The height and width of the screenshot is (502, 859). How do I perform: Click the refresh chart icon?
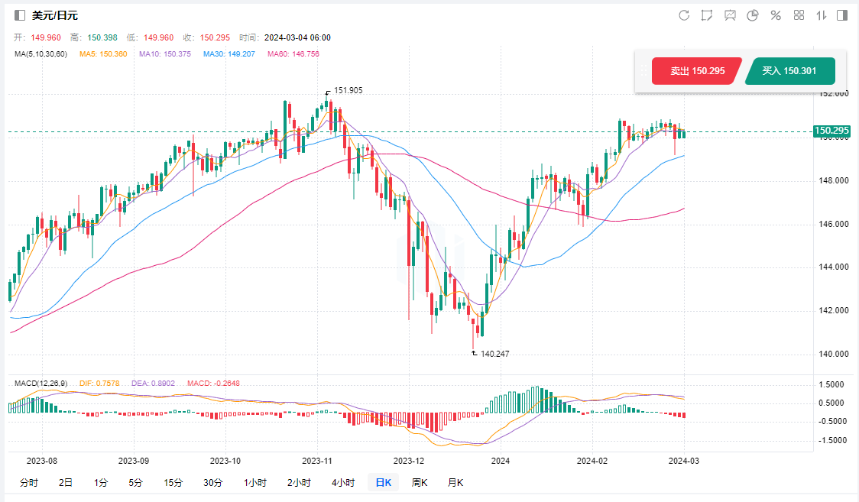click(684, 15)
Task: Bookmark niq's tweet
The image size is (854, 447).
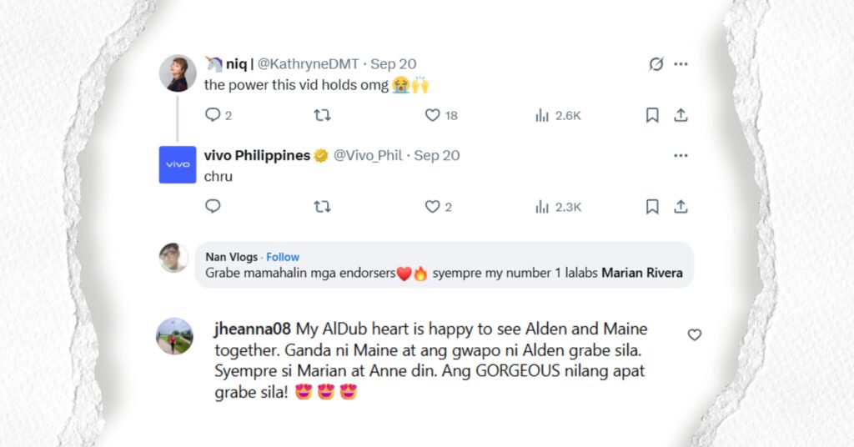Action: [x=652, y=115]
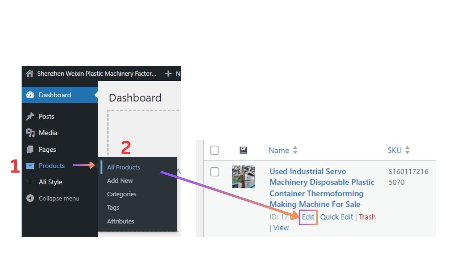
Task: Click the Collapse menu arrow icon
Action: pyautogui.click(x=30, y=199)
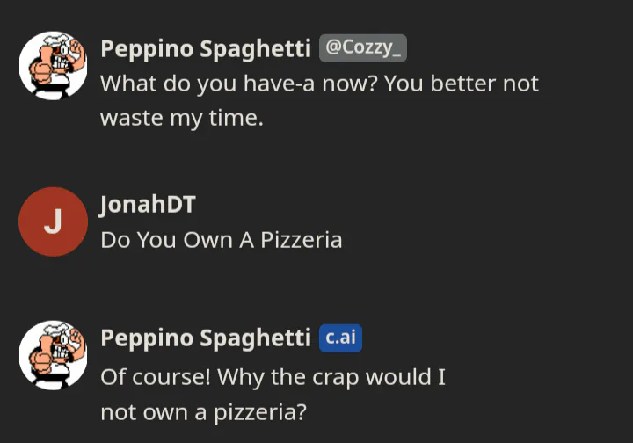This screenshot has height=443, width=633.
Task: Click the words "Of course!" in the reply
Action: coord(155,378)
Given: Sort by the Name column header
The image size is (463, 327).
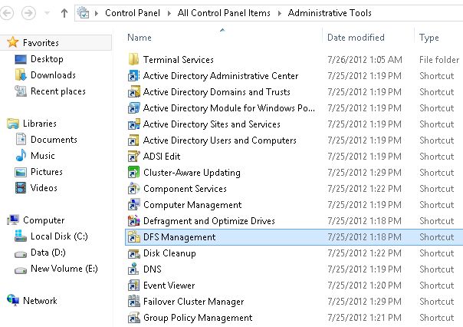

_Problem requirements_: All the records above need to be given again word for word. Skip the pictures.

_Written reply_:
The height and width of the screenshot is (502, 859). How do I perform: Click the refresh chart icon?
click(684, 15)
Task: Bookmark niq's tweet
The image size is (854, 447).
Action: [x=652, y=115]
Task: Click the Collapse menu arrow icon
Action: pyautogui.click(x=30, y=199)
This screenshot has height=443, width=633.
Task: Click the words "Of course!" in the reply
Action: coord(155,378)
Given: Sort by the Name column header
The image size is (463, 327).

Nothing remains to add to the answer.